Segment Start: RECORDS SUPPLIED

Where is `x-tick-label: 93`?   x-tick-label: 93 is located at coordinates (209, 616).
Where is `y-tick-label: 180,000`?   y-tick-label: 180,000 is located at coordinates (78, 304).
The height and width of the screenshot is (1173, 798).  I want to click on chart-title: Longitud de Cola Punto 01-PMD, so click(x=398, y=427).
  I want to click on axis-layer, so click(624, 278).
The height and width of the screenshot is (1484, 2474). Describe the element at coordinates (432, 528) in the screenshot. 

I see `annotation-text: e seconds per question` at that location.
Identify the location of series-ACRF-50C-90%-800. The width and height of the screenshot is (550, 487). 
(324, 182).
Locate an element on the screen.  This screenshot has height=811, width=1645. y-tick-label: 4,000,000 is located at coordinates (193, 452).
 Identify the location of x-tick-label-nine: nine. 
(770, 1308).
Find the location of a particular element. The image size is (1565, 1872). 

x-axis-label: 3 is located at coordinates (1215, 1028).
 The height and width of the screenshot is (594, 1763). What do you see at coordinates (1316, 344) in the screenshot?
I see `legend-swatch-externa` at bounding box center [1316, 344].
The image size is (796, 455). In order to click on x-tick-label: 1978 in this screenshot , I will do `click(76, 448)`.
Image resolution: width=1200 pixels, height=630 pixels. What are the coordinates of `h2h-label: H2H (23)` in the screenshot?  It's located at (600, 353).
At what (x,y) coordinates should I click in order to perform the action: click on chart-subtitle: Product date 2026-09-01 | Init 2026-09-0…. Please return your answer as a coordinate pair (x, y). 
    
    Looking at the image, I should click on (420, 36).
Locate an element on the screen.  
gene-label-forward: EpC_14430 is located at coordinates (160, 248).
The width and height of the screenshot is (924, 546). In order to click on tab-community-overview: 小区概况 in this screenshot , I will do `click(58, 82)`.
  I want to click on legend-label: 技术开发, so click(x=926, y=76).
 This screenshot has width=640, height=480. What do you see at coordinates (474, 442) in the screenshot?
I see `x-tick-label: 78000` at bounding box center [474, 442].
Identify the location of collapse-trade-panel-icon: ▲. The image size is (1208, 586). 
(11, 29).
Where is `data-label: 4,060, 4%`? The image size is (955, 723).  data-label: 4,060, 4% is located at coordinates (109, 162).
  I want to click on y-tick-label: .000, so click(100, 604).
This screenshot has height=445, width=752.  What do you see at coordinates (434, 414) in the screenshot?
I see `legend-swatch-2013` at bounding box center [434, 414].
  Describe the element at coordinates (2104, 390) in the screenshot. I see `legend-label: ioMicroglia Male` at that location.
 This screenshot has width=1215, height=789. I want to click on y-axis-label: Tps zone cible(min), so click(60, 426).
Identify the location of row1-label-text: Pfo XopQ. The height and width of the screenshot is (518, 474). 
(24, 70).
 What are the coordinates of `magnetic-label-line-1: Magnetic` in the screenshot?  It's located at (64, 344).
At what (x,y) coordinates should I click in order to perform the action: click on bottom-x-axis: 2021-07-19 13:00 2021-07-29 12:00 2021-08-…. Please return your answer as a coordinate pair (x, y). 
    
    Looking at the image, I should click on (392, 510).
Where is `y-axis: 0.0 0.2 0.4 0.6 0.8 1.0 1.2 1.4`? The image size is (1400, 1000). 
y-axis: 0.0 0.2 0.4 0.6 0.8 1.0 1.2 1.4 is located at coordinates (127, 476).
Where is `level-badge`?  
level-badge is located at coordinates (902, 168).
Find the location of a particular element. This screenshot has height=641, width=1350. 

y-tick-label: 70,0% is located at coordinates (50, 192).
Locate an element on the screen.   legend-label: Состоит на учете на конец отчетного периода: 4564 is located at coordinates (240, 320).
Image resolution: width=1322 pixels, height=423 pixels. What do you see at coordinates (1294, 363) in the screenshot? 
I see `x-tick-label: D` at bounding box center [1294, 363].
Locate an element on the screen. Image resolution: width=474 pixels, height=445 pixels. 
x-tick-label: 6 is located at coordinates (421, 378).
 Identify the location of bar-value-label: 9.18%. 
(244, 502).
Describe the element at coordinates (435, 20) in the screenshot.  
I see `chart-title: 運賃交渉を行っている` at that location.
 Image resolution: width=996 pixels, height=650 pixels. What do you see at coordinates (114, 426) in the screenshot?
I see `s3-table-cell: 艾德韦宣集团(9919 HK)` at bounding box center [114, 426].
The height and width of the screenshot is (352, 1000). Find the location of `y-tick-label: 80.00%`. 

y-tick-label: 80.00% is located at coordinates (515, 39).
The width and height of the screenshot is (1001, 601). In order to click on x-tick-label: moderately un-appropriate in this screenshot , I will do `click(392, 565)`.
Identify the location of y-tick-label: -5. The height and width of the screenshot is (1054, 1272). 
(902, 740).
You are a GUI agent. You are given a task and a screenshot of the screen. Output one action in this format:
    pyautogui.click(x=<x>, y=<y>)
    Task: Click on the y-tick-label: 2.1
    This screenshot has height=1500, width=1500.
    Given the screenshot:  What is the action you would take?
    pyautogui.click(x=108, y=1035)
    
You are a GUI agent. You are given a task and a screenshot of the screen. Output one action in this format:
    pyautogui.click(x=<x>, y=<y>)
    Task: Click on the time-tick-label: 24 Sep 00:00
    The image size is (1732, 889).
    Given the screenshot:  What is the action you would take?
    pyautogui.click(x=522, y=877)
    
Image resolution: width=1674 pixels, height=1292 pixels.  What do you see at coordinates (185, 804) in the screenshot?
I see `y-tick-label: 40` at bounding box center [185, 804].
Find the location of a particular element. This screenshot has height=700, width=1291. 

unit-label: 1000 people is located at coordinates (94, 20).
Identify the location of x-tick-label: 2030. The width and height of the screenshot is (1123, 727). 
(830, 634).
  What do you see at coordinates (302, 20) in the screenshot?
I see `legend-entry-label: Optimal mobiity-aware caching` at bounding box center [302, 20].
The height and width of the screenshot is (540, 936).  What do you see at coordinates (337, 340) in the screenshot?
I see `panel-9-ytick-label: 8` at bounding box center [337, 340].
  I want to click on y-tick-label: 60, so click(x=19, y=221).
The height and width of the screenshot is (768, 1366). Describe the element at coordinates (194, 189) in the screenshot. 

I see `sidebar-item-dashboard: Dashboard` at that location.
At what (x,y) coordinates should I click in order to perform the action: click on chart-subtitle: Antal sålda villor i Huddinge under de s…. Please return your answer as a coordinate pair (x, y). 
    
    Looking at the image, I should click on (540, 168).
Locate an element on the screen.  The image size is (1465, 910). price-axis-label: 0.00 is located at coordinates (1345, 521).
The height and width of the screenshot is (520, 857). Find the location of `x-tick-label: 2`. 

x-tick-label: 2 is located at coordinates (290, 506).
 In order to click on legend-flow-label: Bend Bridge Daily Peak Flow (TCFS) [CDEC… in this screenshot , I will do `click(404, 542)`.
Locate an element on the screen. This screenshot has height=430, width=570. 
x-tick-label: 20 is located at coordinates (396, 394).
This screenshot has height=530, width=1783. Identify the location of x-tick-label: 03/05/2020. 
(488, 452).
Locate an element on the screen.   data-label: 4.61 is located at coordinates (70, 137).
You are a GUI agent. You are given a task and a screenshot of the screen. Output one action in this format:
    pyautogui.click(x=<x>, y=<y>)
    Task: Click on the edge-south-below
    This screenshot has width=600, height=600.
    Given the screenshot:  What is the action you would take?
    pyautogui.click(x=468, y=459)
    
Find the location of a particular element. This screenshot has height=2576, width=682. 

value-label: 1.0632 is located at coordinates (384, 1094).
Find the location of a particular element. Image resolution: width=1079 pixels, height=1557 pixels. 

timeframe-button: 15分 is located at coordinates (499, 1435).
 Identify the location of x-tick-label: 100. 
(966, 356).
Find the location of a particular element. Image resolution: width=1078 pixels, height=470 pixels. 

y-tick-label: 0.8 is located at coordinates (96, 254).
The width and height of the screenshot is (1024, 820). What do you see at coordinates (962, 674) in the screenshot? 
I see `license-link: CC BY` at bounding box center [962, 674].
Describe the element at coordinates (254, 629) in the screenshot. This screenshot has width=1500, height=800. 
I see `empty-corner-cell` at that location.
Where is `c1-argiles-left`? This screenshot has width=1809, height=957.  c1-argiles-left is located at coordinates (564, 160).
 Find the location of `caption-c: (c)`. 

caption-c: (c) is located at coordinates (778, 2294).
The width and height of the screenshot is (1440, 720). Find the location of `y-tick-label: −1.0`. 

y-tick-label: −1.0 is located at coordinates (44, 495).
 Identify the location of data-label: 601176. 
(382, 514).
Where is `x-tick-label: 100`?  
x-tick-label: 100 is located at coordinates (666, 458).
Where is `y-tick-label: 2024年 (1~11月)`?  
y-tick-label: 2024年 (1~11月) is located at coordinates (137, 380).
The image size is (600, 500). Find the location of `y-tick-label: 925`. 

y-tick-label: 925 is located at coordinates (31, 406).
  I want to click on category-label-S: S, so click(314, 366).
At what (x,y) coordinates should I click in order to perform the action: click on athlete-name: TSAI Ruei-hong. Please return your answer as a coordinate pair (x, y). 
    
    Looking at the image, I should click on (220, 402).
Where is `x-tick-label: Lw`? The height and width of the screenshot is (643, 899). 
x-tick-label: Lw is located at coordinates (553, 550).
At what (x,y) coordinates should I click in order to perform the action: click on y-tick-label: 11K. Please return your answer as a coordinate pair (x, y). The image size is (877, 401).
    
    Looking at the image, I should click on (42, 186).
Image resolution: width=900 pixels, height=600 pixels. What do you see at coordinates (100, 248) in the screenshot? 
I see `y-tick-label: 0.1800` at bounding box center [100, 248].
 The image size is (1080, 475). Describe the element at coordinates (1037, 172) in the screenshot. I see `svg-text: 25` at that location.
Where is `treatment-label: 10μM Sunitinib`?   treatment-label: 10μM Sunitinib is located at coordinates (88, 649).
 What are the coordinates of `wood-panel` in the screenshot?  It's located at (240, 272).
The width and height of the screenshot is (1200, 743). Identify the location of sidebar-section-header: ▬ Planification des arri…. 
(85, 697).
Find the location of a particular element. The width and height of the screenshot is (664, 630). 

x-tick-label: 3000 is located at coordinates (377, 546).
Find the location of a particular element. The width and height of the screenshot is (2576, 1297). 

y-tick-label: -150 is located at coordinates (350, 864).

Segment End: RECORDS SUPPLIED

__EXERCISE DETAILS__
Which lines in the records contain the word "should"? Pull out each such line and copy it.

__EXERCISE SOLUTION__
At what (x,y) coordinates should I click in order to perform the action: click on chart-subtitle: Product date 2026-09-01 | Init 2026-09-0…. Please return your answer as a coordinate pair (x, y). 
    Looking at the image, I should click on (420, 36).
At what (x,y) coordinates should I click in order to perform the action: click on bottom-x-axis: 2021-07-19 13:00 2021-07-29 12:00 2021-08-…. Please return your answer as a coordinate pair (x, y). 
    Looking at the image, I should click on (392, 510).
At what (x,y) coordinates should I click in order to perform the action: click on chart-subtitle: Antal sålda villor i Huddinge under de s…. Please return your answer as a coordinate pair (x, y). 
    Looking at the image, I should click on (540, 168).
At what (x,y) coordinates should I click in order to perform the action: click on athlete-name: TSAI Ruei-hong. Please return your answer as a coordinate pair (x, y). 
    Looking at the image, I should click on (220, 402).
At what (x,y) coordinates should I click in order to perform the action: click on y-tick-label: 11K. Please return your answer as a coordinate pair (x, y). The image size is (877, 401).
    Looking at the image, I should click on (42, 186).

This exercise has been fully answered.